◆ What is required ◆
Tally the lines of the entries below that contain the string "button". Case counts. Reply with only the number.

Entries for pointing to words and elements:
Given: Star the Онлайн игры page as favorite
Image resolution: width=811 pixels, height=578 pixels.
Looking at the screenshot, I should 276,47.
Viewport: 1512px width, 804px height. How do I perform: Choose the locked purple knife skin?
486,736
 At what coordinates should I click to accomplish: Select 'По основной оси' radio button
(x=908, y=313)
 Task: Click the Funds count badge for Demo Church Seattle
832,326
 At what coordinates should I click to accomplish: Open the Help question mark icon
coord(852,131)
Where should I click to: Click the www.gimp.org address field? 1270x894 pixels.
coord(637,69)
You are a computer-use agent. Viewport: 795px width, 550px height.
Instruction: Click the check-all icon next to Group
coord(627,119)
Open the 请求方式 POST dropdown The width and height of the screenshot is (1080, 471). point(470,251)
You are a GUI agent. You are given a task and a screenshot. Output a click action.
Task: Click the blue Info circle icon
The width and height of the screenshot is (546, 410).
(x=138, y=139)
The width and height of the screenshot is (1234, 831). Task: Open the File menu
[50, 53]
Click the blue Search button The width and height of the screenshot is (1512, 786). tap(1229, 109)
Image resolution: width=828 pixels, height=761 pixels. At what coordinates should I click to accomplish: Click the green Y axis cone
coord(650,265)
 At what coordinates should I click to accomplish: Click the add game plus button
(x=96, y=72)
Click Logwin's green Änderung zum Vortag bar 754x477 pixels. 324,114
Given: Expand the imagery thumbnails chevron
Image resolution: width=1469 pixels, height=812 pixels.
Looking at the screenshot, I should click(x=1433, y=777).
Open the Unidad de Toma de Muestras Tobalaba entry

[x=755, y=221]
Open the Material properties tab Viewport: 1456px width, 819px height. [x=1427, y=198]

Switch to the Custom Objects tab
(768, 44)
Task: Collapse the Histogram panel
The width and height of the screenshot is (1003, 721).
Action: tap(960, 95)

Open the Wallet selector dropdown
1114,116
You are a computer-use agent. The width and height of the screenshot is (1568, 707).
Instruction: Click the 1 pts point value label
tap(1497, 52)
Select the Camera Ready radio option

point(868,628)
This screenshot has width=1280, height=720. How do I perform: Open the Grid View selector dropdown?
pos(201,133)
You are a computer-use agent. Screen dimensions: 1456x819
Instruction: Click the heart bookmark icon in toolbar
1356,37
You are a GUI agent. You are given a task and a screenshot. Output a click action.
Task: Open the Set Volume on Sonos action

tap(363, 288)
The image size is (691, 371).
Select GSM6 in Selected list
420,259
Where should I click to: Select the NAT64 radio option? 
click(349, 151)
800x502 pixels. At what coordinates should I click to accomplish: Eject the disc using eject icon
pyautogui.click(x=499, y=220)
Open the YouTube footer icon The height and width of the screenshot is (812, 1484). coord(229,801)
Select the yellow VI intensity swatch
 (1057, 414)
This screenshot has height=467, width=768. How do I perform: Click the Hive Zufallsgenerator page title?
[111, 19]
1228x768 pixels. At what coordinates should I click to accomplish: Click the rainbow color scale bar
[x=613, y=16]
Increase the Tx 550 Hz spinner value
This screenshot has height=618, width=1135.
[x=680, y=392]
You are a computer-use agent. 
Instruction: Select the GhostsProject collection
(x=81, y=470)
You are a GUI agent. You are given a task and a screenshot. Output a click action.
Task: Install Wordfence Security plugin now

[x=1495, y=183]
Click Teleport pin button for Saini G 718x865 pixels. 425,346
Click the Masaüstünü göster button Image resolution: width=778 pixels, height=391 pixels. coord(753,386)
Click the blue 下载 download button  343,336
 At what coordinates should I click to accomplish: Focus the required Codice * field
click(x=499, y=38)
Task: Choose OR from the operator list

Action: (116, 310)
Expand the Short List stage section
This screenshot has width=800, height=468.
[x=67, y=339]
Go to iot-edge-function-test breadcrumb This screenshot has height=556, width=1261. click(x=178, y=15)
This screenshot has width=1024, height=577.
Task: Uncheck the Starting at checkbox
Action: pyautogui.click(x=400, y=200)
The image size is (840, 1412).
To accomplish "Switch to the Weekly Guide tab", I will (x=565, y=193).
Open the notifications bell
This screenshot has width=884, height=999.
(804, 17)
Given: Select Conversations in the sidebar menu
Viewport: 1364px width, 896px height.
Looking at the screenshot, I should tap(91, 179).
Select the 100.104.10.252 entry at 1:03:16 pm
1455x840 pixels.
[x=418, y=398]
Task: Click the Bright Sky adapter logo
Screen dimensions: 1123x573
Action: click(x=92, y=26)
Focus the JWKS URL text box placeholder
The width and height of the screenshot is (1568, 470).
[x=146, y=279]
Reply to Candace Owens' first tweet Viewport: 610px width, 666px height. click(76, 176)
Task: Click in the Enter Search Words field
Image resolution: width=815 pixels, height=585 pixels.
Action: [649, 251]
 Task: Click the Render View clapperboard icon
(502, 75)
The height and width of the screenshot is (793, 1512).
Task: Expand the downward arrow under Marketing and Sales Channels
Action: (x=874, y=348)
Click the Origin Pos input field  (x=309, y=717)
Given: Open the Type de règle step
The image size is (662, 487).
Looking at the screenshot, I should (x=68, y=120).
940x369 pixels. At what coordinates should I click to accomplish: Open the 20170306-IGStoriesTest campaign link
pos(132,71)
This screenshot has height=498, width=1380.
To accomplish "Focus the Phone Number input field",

◆ Output for this exercise ◆
6